O destino levou você, meu amor. É como se o vento me trouxesse uma folha às mãos e logo depois a soprasse para um lugar inatingível. Depois de tanto lutar, desisti de procurá-la, Stella. Sim, eu finalmente desisti de você e de tudo. Adeus. Acabou. Preciso sair de casa. Preciso respirar. Vou até a rua, até o meio dela, sentir a garoa, dançar entre os carros, voar e respirar pela última vez. A noite trágica se repete para que eu possa, enfim, partir. Gotas tão oníricas molham suavemente esta carta que escrevo... acho que a chuva está parando...é agora ou...ouço um barulho que vem deste lado da rua...”

***

Sob as mãos do cadáver, havia uma carta, mas ninguém ousou abri-la. As palavras, manchadas por lágrimas, foram enterradas junto com o caixão.
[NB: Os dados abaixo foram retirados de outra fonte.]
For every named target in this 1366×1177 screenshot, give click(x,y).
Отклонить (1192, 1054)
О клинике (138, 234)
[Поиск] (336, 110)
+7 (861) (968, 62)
Entre as flores depositadas sobre o jazigo, havia uma coroa com outra carta: “O som da última gota foi o ruído do telefone. Um carro, um casal bêbado, fim de festa; um acidente fatal nos reuniu de novo. Ainda vivo e agora não tenho mais o direito de morrer. Uma vida preciosa se foi. Meus cabelos continuam molhados; a garoa nos acompanhou até o fim, até a folha sucumbir à força do vento e cair ao chão. As poças refletem as estrelas mais uma vez antes do amanhecer. Você morreu e agora eu devo encontrar um outro céu azul. E outra mulher inesquecível. Adeus, Stella. Sua vida me matou, sua morte me ressuscitou. O meu amor não será mais seu”.